### What to do
Only the lines from the one that contains "Instruction: Click the #89b5ff shade row" through the final line of the entries should be repeated, exactly as written.

★ ★ ★ ★

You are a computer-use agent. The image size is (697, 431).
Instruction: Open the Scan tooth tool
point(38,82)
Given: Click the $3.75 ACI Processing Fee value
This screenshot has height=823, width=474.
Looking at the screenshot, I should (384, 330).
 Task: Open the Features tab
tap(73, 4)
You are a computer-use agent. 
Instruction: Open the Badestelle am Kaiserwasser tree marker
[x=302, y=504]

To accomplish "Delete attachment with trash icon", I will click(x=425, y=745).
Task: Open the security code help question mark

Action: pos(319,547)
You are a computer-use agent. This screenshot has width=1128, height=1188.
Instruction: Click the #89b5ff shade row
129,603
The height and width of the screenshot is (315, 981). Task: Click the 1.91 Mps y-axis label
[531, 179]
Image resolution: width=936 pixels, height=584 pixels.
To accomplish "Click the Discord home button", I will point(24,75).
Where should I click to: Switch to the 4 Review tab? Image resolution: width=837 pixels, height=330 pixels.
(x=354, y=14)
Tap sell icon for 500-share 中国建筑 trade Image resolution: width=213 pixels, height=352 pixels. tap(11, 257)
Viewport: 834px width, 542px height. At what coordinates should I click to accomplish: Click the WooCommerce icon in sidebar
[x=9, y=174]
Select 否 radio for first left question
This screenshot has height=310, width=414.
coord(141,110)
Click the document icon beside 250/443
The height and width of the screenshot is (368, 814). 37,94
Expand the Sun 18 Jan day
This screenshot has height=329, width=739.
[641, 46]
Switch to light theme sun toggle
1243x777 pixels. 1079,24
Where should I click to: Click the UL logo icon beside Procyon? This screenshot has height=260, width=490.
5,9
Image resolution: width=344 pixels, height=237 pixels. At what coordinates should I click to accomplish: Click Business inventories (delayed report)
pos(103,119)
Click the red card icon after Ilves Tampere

★ ★ ★ ★

### Task response
Instruction: Click the #89b5ff shade row
129,603
The height and width of the screenshot is (315, 981). Task: Click the 1.91 Mps y-axis label
[531, 179]
Image resolution: width=936 pixels, height=584 pixels.
To accomplish "Click the Discord home button", I will point(24,75).
Where should I click to: Switch to the 4 Review tab? Image resolution: width=837 pixels, height=330 pixels.
(x=354, y=14)
Tap sell icon for 500-share 中国建筑 trade Image resolution: width=213 pixels, height=352 pixels. tap(11, 257)
Viewport: 834px width, 542px height. At what coordinates should I click to accomplish: Click the WooCommerce icon in sidebar
[x=9, y=174]
Select 否 radio for first left question
This screenshot has height=310, width=414.
coord(141,110)
Click the document icon beside 250/443
The height and width of the screenshot is (368, 814). 37,94
Expand the Sun 18 Jan day
This screenshot has height=329, width=739.
[641, 46]
Switch to light theme sun toggle
1243x777 pixels. 1079,24
Where should I click to: Click the UL logo icon beside Procyon? This screenshot has height=260, width=490.
5,9
Image resolution: width=344 pixels, height=237 pixels. At what coordinates should I click to accomplish: Click Business inventories (delayed report)
pos(103,119)
Click the red card icon after Ilves Tampere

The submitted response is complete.